RECORD EXCERPTS:
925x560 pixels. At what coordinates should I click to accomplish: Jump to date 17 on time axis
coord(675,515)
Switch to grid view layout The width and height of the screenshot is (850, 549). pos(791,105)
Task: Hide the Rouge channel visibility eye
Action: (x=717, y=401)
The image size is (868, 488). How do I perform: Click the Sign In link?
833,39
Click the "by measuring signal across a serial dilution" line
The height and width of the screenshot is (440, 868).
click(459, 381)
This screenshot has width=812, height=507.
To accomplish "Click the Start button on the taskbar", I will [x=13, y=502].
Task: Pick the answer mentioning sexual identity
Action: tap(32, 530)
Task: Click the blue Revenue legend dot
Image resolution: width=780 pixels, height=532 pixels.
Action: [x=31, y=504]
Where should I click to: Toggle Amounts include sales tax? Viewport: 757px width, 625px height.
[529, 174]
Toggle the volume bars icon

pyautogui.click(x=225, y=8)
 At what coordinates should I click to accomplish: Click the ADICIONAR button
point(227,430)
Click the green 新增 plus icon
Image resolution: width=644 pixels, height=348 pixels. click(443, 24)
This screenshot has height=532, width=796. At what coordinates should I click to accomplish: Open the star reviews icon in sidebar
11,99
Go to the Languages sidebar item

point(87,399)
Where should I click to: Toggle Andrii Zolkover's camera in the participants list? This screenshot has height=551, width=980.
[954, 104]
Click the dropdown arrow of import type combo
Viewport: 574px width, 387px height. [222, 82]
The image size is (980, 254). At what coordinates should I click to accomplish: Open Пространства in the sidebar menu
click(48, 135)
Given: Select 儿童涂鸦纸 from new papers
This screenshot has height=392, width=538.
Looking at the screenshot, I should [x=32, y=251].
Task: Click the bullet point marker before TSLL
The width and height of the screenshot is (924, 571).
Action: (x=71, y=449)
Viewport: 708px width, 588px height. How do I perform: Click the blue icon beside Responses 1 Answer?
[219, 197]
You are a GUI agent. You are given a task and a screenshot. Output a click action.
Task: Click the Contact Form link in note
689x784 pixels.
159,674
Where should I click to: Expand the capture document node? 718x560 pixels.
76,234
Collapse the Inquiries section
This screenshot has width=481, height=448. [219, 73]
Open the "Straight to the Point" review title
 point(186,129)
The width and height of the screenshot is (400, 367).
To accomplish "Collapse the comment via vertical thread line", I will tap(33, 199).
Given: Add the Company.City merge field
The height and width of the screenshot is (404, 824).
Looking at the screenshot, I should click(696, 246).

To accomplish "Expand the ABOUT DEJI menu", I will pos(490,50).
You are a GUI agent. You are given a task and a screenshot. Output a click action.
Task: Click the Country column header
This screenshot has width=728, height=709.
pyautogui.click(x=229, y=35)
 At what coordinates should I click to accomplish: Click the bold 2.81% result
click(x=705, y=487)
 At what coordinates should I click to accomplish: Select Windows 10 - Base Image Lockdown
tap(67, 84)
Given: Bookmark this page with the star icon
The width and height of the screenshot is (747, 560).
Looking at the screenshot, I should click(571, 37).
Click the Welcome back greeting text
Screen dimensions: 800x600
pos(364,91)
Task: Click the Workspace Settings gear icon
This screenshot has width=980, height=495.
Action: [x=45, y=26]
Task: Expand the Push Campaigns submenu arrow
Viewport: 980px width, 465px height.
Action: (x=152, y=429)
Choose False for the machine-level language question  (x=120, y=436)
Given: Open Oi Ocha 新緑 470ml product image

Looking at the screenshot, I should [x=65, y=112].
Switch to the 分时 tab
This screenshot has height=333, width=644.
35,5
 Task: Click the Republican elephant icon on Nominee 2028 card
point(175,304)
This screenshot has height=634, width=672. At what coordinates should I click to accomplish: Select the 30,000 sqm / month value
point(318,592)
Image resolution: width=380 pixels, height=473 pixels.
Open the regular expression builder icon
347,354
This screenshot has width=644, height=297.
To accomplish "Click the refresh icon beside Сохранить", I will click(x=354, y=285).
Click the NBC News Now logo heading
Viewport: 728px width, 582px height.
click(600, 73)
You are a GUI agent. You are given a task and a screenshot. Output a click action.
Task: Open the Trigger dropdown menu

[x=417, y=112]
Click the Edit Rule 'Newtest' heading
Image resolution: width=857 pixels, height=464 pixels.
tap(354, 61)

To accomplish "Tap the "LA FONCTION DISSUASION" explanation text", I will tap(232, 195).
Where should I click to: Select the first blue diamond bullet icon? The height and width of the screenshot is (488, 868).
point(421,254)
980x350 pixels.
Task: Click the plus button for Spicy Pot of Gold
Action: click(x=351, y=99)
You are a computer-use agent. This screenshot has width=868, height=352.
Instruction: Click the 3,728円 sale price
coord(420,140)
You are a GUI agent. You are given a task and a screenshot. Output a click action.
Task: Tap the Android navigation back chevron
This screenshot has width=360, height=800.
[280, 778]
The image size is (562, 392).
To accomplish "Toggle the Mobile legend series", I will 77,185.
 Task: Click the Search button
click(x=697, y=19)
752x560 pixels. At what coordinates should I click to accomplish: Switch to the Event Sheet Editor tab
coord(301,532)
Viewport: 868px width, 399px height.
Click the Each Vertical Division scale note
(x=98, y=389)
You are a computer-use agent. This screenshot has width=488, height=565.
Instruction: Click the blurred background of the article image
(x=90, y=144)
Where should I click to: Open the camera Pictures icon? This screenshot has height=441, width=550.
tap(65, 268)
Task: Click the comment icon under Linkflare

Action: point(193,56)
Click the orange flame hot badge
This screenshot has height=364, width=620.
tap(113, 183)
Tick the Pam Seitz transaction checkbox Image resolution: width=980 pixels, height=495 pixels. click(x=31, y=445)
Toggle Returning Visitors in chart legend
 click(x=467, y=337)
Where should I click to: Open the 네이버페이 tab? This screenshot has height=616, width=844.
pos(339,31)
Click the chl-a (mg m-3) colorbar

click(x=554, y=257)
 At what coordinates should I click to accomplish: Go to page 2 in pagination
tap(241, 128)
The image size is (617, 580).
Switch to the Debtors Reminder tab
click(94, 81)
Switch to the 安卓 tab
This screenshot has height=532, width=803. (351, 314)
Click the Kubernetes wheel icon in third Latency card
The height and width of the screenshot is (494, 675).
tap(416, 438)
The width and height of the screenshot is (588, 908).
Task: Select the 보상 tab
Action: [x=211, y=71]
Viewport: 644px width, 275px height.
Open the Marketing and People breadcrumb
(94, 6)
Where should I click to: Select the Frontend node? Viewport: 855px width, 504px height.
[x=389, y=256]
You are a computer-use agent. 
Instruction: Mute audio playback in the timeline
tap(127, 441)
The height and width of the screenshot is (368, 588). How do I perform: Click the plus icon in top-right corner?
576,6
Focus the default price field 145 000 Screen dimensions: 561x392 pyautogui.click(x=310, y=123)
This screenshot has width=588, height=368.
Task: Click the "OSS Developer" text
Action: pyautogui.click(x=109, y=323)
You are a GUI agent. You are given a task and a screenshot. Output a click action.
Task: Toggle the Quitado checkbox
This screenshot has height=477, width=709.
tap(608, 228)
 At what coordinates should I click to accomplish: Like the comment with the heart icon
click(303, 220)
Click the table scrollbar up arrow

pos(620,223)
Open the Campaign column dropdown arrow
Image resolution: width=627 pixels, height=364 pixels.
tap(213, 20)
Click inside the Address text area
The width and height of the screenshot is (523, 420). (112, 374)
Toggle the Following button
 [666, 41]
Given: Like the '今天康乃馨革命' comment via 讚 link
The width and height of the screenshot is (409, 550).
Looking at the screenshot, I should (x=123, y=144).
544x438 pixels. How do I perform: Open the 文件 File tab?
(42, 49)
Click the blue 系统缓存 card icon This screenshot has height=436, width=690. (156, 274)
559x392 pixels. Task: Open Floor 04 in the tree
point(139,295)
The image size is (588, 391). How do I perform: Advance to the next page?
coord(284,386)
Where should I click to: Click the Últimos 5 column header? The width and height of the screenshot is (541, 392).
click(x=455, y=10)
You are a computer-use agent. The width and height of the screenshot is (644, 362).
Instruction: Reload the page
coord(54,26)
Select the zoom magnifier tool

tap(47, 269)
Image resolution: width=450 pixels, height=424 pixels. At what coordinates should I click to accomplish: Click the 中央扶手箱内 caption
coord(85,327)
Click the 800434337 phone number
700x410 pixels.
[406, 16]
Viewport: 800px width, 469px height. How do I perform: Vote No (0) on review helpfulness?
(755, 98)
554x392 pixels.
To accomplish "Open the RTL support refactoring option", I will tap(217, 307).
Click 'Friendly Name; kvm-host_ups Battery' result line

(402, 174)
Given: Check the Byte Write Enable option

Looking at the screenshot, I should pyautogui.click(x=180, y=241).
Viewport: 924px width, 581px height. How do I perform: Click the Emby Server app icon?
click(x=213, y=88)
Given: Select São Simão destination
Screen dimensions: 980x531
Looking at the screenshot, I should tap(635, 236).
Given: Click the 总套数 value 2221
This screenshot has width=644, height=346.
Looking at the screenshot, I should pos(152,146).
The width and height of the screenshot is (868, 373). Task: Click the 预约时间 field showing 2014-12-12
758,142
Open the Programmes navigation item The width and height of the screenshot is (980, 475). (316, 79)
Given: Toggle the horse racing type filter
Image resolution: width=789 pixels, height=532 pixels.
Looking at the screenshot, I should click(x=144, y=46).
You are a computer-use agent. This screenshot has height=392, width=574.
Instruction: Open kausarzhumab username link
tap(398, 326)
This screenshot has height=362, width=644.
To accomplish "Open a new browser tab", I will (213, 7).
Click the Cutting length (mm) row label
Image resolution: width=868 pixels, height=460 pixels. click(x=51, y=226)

REQUIRED WORK: State the number of lines in the preceding entries that include the word "checkbox". Provide nothing else.

REPLY: 2